Like ATM cards, check cards function as debit cards, effectively deducting money more or less directly from a customer's account. Although a traditional ATM card can only be used at an ATM machine (and some grocery stores), customer's can use a check card at any retailer that accepts credit cards. In fact, a check card can be used in the same manner as either a debit card or a credit card: When a customer tells the POS clerk that the card is a credit card, the customer is asked to sign a slip. When a customer tells the POS clerk that the card is a debit card, the customer is asked to enter a PIN number. Either way, the transaction amount is debited directed from the customer's account.

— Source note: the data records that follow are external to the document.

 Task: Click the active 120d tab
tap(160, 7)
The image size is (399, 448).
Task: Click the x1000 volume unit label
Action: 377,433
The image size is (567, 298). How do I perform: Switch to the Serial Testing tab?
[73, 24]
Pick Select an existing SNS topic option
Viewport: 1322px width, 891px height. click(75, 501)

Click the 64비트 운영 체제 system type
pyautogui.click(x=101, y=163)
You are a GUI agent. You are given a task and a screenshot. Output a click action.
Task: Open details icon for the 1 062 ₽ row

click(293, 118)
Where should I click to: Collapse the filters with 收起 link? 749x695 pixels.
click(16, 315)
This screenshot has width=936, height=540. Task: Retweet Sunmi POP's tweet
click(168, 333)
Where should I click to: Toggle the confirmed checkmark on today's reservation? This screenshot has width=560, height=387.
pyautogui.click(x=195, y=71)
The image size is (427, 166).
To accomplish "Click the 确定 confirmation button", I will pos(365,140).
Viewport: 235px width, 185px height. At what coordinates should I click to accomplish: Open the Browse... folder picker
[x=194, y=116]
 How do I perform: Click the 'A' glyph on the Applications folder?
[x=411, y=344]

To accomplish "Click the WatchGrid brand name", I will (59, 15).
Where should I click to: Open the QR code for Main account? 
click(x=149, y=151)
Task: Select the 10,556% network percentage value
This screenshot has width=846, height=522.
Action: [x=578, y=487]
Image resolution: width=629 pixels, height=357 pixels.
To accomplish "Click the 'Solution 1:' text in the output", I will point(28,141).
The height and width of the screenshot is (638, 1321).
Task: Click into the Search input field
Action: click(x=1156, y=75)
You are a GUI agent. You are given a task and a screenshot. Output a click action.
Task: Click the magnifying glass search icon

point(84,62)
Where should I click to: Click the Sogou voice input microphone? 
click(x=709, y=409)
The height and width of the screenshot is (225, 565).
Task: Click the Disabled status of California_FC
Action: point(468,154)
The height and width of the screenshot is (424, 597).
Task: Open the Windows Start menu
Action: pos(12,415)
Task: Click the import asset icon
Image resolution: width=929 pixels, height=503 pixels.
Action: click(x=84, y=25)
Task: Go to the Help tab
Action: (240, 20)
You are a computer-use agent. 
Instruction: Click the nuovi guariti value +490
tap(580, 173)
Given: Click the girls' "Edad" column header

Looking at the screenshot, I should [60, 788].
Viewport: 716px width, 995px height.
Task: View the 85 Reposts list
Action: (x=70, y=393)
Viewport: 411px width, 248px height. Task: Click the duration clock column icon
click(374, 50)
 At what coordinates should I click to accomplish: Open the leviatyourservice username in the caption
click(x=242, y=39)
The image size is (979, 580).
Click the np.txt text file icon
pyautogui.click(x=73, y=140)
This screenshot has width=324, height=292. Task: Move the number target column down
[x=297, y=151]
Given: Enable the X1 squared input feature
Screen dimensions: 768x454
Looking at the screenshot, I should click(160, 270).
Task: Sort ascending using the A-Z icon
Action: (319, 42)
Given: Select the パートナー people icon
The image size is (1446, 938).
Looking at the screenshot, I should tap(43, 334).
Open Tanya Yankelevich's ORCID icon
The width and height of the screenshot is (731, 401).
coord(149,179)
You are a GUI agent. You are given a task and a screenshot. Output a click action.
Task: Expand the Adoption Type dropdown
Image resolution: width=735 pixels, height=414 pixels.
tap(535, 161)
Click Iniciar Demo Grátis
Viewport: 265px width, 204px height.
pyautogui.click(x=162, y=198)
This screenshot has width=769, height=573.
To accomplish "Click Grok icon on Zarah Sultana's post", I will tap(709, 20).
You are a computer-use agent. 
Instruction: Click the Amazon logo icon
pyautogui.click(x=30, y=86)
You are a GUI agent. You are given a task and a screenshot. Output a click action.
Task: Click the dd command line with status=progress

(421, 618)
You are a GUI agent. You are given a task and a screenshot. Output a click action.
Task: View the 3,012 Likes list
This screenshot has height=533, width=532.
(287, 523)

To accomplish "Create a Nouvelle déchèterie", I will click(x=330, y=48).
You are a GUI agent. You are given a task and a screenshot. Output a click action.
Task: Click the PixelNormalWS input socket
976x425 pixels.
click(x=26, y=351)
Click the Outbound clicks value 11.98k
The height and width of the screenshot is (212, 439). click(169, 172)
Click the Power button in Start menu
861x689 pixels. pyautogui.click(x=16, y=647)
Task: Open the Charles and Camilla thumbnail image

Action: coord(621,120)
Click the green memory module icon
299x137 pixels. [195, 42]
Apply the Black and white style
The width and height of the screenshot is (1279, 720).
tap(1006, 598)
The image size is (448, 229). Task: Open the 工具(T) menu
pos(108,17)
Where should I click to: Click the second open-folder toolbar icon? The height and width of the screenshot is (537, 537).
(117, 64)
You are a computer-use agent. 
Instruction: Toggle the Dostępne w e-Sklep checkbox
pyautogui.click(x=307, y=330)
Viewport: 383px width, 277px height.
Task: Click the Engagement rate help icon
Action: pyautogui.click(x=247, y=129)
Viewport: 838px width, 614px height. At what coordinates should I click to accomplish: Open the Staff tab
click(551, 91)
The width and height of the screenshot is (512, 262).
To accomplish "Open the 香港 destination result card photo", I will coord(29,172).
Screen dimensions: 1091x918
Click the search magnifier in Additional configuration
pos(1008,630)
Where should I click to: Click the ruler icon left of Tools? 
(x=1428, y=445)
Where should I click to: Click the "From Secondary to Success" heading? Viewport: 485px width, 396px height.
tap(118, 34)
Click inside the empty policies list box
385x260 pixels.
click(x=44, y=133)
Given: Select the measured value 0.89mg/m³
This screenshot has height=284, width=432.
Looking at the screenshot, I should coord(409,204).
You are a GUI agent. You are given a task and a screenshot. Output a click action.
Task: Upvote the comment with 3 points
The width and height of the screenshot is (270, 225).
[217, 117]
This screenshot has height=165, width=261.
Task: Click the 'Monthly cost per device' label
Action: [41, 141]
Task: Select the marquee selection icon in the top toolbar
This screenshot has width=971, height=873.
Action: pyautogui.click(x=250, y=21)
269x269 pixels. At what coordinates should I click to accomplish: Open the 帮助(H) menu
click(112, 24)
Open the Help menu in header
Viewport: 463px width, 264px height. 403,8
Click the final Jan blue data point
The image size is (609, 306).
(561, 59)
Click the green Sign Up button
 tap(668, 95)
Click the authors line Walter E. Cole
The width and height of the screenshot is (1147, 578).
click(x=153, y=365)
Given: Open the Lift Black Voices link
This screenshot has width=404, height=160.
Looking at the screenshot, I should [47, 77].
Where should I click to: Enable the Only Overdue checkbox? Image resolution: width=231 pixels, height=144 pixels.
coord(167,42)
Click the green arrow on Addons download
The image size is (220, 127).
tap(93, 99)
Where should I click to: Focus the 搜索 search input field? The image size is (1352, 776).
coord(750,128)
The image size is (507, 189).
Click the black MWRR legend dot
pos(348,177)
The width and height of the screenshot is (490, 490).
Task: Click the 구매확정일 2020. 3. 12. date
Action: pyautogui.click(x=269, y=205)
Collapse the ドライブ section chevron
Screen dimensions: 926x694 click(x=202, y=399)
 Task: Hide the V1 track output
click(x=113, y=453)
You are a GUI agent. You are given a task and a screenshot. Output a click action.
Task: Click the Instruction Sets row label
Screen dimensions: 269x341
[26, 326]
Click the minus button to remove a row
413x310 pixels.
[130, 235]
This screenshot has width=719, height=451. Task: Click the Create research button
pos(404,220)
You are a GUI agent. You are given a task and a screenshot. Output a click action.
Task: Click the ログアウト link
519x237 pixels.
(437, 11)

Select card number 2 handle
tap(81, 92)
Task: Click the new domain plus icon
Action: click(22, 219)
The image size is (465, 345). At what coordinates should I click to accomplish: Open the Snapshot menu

A cardholder makes an electronic withdrawal with a debit card or check card by providing the necessary information by means of a magnetic card reader and keypad of a withdrawal device, an ATM, a POS terminal, or some other withdrawal device. The withdrawal device forwards information to a transaction processor, either a third party vendor of debit processing services or the bank or other institution that issued the card. The entity that carries out the transaction processing causes an electronic funds transfer to take place from the customer's bank account to the transaction processor's account. Once the funds are transferred to the transaction processor's bank account, the transaction processor sends an approval code to the withdrawal device authorizing the transaction, for example, a cash withdrawal at an ATM or a sale of goods at a POS terminal. The transaction processor then clears the cardholder's finds into the merchant's bank account through an Automated Clearing House (‘ACH’) transaction, usually the next bank business day. An independent transaction processor can access any bank or other financial institution that makes accounts available for electronic withdrawals. An independent transaction processor also supports a large number of withdrawal devices placed with many different merchants.
An ‘account,’ as the term is used in this specification, is any demand account offered by any financial institution that supports electronic withdrawals including, for example, checking accounts, savings accounts, money market accounts, NOW accounts, other kinds of interest-bearing and non-interest-bearing demand accounts, and others as will occur to those of skill in the art. A ‘financial institution’ is any bank, savings association, savings and loan company, credit union, or other institution organized under national or state banking laws capable of offering accounts that support electronic withdrawals. In this specification, such financial institutions are referred to generally as ‘drawees.’
Today banks allow a customer to restrict electronic withdrawals according to withdrawal type, Fast Cash, checking, or savings. Banks also support maximum limits on withdrawals from a particular account during a particular period of time. In current methods and systems for electronic withdrawals, however, there is no provision for controlling electronic withdrawals according to drawer location, although it would be an advantage if there were.